My baby turned 7 on Wednesday! We went out to Gatti Town for his birthday on Monday since half the family has to be at the church on Wednesday night. He had a blast. We all got up early Wednesday morning so he could open his presents. We bought him a Lego Indiana Jones set and the Batmobile for his Imaginext. He loved them. He got money from Granny, Grandma Hodge and Grams, so he bought more Imaginext toys. He has spent hours playing with them this week. We decided since he is so into Imaginext now, then it was time to retire the Little People. I have pictures of him playing with his Little people so I sent them all to Emily. I know they will get good use there. I thought about saving them for his kids, but we just have too small of a house and a complete lack of storage space. He was completely OK with giving away the Little people and that is the most important thing.

In addition to my normal busy schedule, I have been worried about my mother in law all week. She went back into the hospital on the 1st due to change in neurological function. She was confused with memory loss, visual disturbances and even some hallucinations. She had a CT of her brain and her tumors are bigger and there are more of them. This time, there is nothing anyone can do. Her oncologist was planning on starting some growth inhibitor chemo for the liver tumors, but now he said that this is no longer necessary as it won't do anything for the brain tumor. They gave her some steroids for the swelling and they have helped a lot. She has been more with it since she started the steroids. Now, we have to take advantage of all the time we have with her, because it won't be long.

I am struggling a little bit with some guilt about my MIL. We have plane tickets to go to PA to see my mom and grandma in March. I haven't seen my mom in 5 years and I haven't seen my grandma in 11 years. My grandmother also has cancer, so this may be the last chance I have to see her. Also, our plane tickets are non-refundable. Here is where the guilt comes in. What if Beth is still arouond when it comes time to go? What if she passes away while we are gone? I just have to deal with the guilt, because we are going. My kids are looking forward to this and so is my mom. She sounded so excited when I told her we had our plane tickets bought. She doesn't get excited very easily.

If you are reading this, please pray for my family, especially my MIL. It is so hard to see her in pain yet I'm not sure I'm ready to lose her yet.

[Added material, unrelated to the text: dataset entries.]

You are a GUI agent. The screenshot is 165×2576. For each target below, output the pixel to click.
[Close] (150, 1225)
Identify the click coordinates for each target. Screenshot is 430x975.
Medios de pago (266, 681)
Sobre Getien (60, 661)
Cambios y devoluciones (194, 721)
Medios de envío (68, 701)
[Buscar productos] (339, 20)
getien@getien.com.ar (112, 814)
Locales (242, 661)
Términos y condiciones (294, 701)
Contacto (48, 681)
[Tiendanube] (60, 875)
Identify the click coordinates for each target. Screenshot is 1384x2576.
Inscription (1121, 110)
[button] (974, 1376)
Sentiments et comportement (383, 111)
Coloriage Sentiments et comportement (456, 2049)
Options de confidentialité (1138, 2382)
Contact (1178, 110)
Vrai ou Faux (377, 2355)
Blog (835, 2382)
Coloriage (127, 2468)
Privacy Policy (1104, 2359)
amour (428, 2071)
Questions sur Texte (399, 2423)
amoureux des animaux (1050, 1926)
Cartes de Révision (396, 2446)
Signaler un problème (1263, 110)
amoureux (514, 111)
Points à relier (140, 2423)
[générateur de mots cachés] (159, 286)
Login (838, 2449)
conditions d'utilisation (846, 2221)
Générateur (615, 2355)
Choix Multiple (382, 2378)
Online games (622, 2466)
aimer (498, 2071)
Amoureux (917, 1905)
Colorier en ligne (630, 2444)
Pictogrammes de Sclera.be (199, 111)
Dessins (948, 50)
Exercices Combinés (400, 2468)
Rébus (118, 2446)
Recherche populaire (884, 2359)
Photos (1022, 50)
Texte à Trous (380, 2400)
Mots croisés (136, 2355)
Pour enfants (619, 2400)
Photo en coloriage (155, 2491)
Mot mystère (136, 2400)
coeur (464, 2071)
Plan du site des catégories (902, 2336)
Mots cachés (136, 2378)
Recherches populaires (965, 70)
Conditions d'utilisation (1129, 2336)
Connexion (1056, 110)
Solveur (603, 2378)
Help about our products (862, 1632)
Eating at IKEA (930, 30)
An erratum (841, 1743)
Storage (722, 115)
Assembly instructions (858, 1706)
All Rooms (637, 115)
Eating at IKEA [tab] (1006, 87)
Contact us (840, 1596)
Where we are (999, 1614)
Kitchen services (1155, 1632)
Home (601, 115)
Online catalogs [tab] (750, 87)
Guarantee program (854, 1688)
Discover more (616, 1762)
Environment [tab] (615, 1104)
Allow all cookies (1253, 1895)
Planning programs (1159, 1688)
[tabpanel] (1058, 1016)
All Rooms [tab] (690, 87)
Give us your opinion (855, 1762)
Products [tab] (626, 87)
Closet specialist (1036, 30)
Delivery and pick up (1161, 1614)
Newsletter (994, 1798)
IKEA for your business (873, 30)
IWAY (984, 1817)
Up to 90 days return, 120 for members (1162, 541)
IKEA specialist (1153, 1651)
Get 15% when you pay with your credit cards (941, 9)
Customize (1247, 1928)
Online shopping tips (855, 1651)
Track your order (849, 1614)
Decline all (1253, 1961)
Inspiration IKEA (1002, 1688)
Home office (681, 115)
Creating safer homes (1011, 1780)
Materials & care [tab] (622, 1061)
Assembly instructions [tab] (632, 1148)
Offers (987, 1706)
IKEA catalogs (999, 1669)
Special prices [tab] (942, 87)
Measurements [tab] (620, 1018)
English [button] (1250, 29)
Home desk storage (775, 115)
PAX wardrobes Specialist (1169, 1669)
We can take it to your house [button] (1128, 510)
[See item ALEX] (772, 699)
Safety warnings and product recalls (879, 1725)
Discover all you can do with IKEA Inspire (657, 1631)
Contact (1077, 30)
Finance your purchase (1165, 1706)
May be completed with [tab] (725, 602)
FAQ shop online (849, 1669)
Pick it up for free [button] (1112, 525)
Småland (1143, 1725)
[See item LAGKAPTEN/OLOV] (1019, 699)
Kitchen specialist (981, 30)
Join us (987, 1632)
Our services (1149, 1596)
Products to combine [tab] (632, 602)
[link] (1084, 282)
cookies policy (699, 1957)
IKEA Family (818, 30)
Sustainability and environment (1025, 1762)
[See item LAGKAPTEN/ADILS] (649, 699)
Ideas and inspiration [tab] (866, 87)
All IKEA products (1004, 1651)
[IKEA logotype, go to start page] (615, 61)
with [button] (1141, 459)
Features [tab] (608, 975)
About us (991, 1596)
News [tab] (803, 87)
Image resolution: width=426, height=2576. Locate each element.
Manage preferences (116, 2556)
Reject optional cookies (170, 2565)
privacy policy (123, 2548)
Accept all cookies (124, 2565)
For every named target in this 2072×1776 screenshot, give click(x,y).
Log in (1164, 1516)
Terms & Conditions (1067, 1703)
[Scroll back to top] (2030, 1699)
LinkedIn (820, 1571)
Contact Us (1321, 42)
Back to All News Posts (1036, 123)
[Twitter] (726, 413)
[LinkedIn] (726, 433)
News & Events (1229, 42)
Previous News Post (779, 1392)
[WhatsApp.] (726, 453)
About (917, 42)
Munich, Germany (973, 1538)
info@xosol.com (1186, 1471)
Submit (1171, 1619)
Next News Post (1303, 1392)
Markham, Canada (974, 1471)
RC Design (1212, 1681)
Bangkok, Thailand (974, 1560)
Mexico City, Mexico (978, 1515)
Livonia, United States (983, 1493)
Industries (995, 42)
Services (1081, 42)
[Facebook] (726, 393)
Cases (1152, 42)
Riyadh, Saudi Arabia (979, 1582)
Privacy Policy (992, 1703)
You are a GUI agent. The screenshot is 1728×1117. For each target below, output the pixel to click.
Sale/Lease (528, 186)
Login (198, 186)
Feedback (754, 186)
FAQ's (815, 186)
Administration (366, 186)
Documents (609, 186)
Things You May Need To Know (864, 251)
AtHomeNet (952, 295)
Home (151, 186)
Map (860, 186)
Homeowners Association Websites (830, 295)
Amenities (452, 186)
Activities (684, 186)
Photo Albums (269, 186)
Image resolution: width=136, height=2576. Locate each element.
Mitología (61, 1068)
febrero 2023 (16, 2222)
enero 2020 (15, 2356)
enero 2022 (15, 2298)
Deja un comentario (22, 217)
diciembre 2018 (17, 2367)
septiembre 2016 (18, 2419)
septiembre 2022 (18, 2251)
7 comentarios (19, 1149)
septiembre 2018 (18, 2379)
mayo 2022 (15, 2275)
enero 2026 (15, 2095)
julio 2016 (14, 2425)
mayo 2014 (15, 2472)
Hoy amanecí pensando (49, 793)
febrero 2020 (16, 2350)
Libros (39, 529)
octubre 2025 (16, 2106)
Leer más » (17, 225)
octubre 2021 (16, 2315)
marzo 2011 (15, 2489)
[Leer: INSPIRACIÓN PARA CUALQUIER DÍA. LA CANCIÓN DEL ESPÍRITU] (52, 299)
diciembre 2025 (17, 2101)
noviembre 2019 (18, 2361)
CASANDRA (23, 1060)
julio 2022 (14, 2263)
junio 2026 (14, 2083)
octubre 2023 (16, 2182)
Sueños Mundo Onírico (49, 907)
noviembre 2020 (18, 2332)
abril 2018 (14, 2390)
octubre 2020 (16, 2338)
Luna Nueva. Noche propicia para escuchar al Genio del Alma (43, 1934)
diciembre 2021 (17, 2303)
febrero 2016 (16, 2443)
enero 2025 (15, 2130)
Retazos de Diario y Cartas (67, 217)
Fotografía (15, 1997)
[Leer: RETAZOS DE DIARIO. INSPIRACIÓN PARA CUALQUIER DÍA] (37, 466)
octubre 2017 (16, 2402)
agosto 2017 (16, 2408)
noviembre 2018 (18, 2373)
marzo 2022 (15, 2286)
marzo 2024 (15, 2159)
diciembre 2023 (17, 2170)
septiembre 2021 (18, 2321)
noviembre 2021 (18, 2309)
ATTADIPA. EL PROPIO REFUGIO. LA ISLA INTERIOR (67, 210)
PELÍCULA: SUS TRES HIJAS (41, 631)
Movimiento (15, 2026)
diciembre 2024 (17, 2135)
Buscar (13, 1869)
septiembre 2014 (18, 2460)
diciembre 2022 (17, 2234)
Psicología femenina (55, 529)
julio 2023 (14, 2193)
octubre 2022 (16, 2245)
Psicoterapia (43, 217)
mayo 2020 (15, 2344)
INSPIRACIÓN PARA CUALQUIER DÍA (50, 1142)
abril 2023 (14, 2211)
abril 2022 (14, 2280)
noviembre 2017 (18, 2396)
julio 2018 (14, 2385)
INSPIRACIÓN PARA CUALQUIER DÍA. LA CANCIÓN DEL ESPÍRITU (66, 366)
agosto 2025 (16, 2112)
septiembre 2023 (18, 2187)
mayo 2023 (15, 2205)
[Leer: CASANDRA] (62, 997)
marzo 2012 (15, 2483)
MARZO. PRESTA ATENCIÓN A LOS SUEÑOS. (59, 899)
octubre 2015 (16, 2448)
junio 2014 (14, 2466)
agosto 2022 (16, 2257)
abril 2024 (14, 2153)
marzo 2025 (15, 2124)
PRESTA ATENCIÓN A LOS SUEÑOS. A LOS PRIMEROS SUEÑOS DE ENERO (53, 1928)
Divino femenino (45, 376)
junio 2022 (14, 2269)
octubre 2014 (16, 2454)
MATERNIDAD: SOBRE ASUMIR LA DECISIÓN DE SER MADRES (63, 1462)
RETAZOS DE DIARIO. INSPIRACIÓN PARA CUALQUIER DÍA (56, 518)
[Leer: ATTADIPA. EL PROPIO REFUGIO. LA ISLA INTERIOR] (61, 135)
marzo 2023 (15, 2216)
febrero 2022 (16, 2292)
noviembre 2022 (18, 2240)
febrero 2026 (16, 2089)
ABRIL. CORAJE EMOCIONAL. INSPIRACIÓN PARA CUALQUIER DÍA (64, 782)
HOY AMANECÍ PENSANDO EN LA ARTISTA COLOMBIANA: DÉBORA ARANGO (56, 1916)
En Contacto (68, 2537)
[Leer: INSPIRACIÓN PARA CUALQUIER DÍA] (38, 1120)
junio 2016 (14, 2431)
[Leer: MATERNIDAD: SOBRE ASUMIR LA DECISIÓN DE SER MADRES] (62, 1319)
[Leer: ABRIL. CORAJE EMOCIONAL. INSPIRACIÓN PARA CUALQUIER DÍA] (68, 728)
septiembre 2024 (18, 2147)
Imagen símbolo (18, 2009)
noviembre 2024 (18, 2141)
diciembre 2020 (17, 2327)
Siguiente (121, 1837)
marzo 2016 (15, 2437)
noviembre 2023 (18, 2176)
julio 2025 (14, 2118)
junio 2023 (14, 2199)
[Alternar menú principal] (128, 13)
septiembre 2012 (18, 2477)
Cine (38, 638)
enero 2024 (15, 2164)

I know I don't have any choice in the matter. I know Heavenly Father will help us through this challenge if I have faith. Now, I just have to keep that faith going. I'm really worried about how my daughter is going to handle this. She is really close to her grandmother. She thinks of her as a second mom. She has already had a few tearful moments. She couldn't even go to church on Sunday because she was so upset. The stress of losing her grandmother is making the problem with some of the girls at church even worse. She is really sensitive right now and a few of the girls give her no slack and no understanding at all. Two of them just lost there dad, so I hope they can understand a little bit what she is going through. It is really hard to watch a loved one suffer like this.